More casting, notable returns

In addition to the previously announced returns of stars Patrick Stewart, Ian McKellen, Judi Dench, Harriet Walter and Janet Suzman, new RSC casting highlights include: Tamsin Greig and Joseph Millson as Beatrice and Benedick in Marianne Elliot’s production of Much Ado About Nothing; Finbar Lynch and John Light as Cassius and Brutus in Julius Caesar; Desmond Barrit as Falstaff to Dench’s Mistress Quickly in Gregory Doran’s musical version of Merry Wives; William Houston as Coriolanus with Suzman as Volumnia; and Geoffrey Streatfeild, Chuk Iwuji and Jonathan Slinger in the title roles of Henry V, Henry VI and Richard III as part of artistic director Michael Boyd’s two-year project to stage Shakespeare’s complete History Cycle.

Amongst the other names now confirmed for the RSC’s own ensemble are Joseph Alessi, Bette Bourne, Sorcha Cusack, Edmund Kingsley, Golda Roshuevel and Critics’ Circle Most Promising Newcomer Mariah Gale.

The programme will also see the return of RSC founder and inaugural artistic director Sir Peter Hall with his first UK production of Measure for Measure staged by his own company. Sir Peter’s son Edward Hall will bring his own company, the all-male Propeller ensemble, to Stratford with a new staging of The Taming of the Shrew.

Meanwhile, Samuel West, previously one of the RSC’s leading men and now artistic director of Sheffield Theatres, will offer his Sheffield staging of As You Like It, and Berliner Ensemble, which inspired the creation of the RSC, will restage its 2000 production of Richard II.

New work, fresh twists

Amongst the festival’s other newly detailed highlights: Shakespeare’s sonnets will be set to music, curated by composer Gavin Bryars and performed by singers from Opera North with RSC actors; a 100-seat studio called The Cube will be installed within the Royal Shakespeare Theatre auditorium in October 2006; a year-long series of Broadside debates tackling issues from the plays will involve the Archbishop of Canterbury and others; and a free series of bard-related films will be shown on a outdoor, riverside screen.
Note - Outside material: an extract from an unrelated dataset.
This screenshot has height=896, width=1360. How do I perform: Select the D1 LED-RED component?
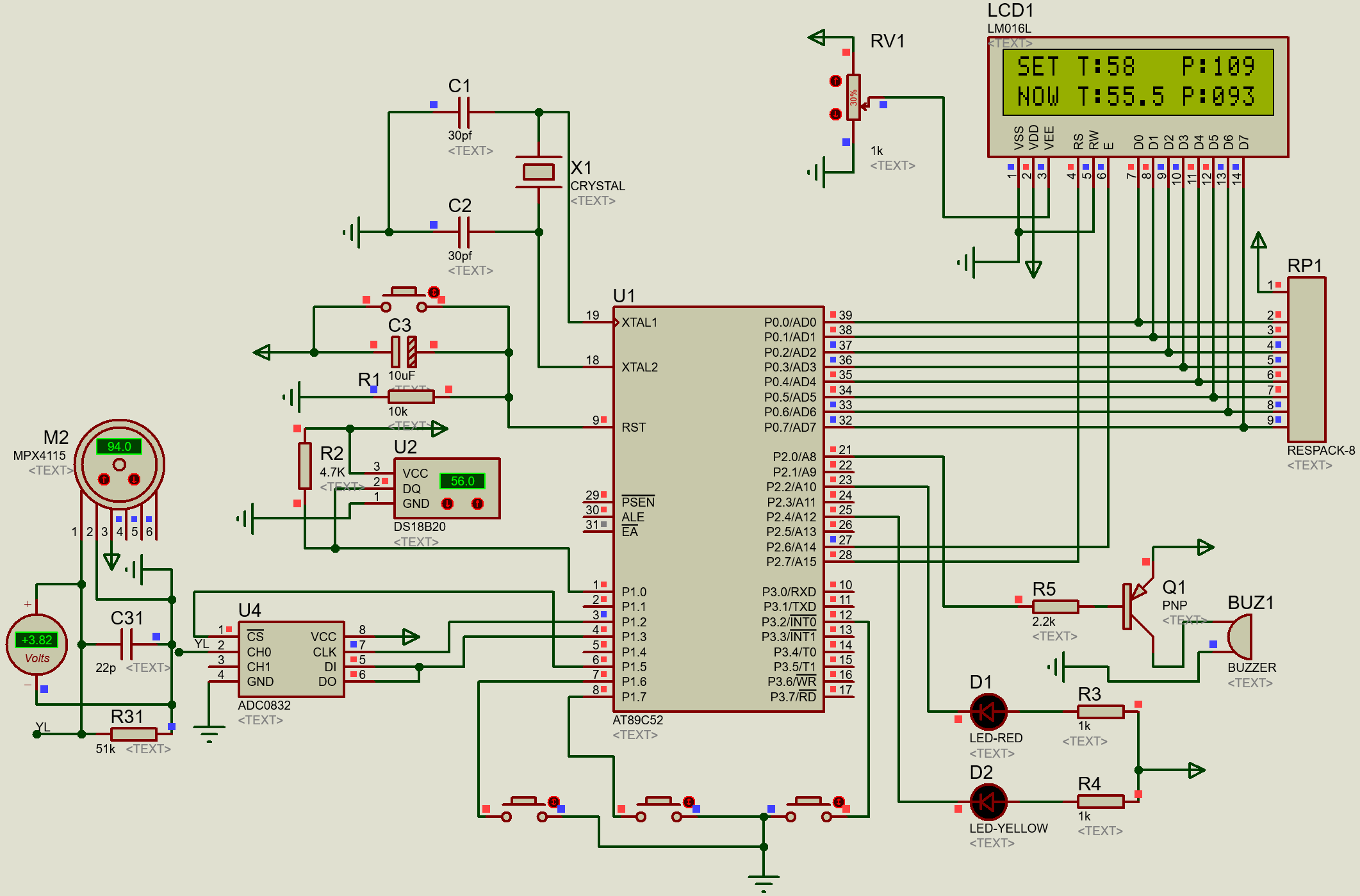988,712
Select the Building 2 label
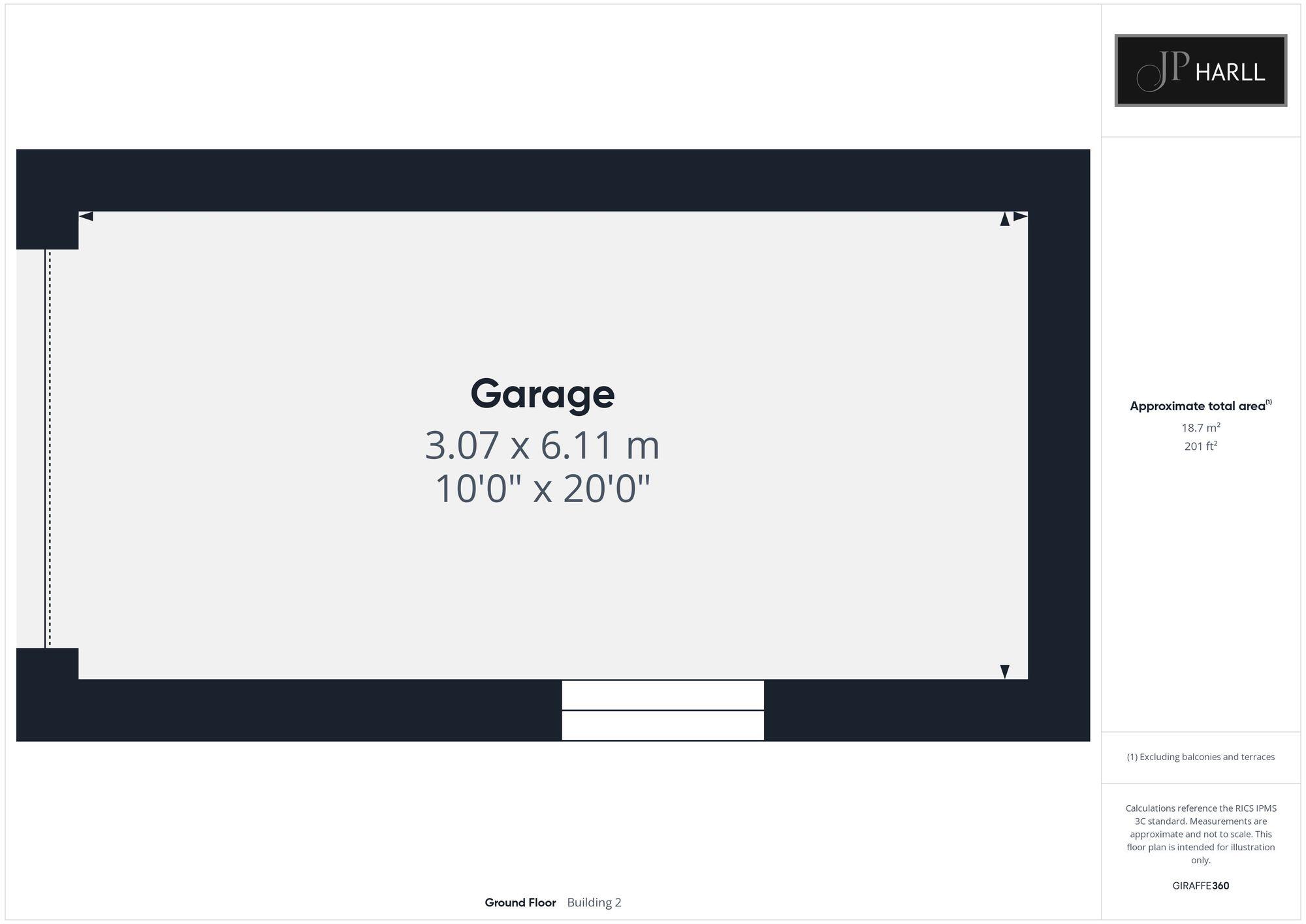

The festival will also feature four new commissions inspired by Shakespeare’s plays and written by leading contemporary playwrights: Rona Munro’s The Indian Boy (written in response to A Midsummer Night’s Dream); Roy WilliamsDays of Significance (Much Ado About Nothing); Leo Butler’s One of These Days (The Tempest) and Peter Straughan’s Regime Change (Julius Caesar).

Year-long exchange

The Complete Works officially launches with a series of special events taking place over Shakespeare’s birthday weekend (22-23 April 2006). The final production in the festival will be a new RSC King Lear, directed by another former artistic director Trevor Nunn and starring Ian McKellen in the title role. Booking opens this summer for the production which will run in rep in the new Courtyard Theatre from March 2007.

Commenting on the Complete Works, Michael Boyd said: “With visiting companies from almost every continent, this is a real opportunity to extend our relationships with audiences and artists from around the world. As well as a platform to celebrate our own work, the festival is a conscious attempt to showcase and explore the way different cultures, languages, styles of theatre and art forms approach Shakespeare.”

He added: “The festival is very much our own Complete Works – a year-long exchange with a group of artists who share more than just performing Shakespeare. I hope the legacy of the festival will be a set of partnerships and new relationships that extend well beyond the life of the Complete Works and an outward-looking RSC that is challenged and stimulated by theatre from around the world.”